My response: I am not willing to place my family's safety at the whims of whichever lowlife decides my stuff should be his; I am armed because I love my family enough to do whatever it takes to protect them. If you're not that's your business, but not in MY house.
 
my wife is in a wheel chair and can not move to a safer part of the house on her own
The wife of the breeder and Shutzhund trainer I got one of my rotties from was wheelchair bound. For some reason they got an inordinate amount of home security sales calls. After stating they've dogs to an insistent salesman, they'd play along to see thier reaction to pulling up to a work dog training area and 28 rotties. :D
and we have very large roaches.
My wife is with you there
 
I'll add my .02.

I would have been in shock about his tone immediately off the bat. I would ask him to leave and tell him he was not welcome at this residence.

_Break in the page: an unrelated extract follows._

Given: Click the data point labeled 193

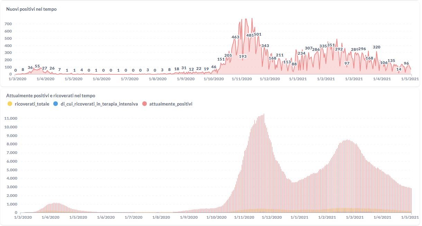Looking at the screenshot, I should [x=243, y=56].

Then if he wanted to act crazy and start acting a fool in front of everyone, I would remind him that if his actions did not immediately improve, I would be trespassing him from the property.

His daughters and wife would be welcome at the property, but his actions and lack of self control are an issue that would not be welcome in my house.
 
Anti gun people don't consider all the prohibited users that them and their children come in contact with on a daily basis at nearly every business , public area or event. This doesn't even take into account all the pedophiles ,rapist and snatch and grab criminals that could be around you.
 
I imagine the following was probably true in your case:
A). You were taken completely off guard by the comment
B). You've never experienced quite that type of confrontation.
C). They are a guest in your home and you were trying to be accommodating.

Its super easy to second guess yourself in those situations, and its good that you're doing so, so you'll be better prepared next time.

I probably would have disarmed as well, but would have tried to communicate something like the following during or after the fact:

"I understand your concern, and since you are a guest in my house and were caught off guard by this, I'll be happy to put my gun away if it makes you feel more comfortable.
That said, we are responsible, safe and experienced gun owners in this household, but we carry. Period. The next time you come to my house, I would ask that you bear this
in mind . If you have any questions about my decision to carry a firearm, I'll be happy to explain to try and put your mind at ease."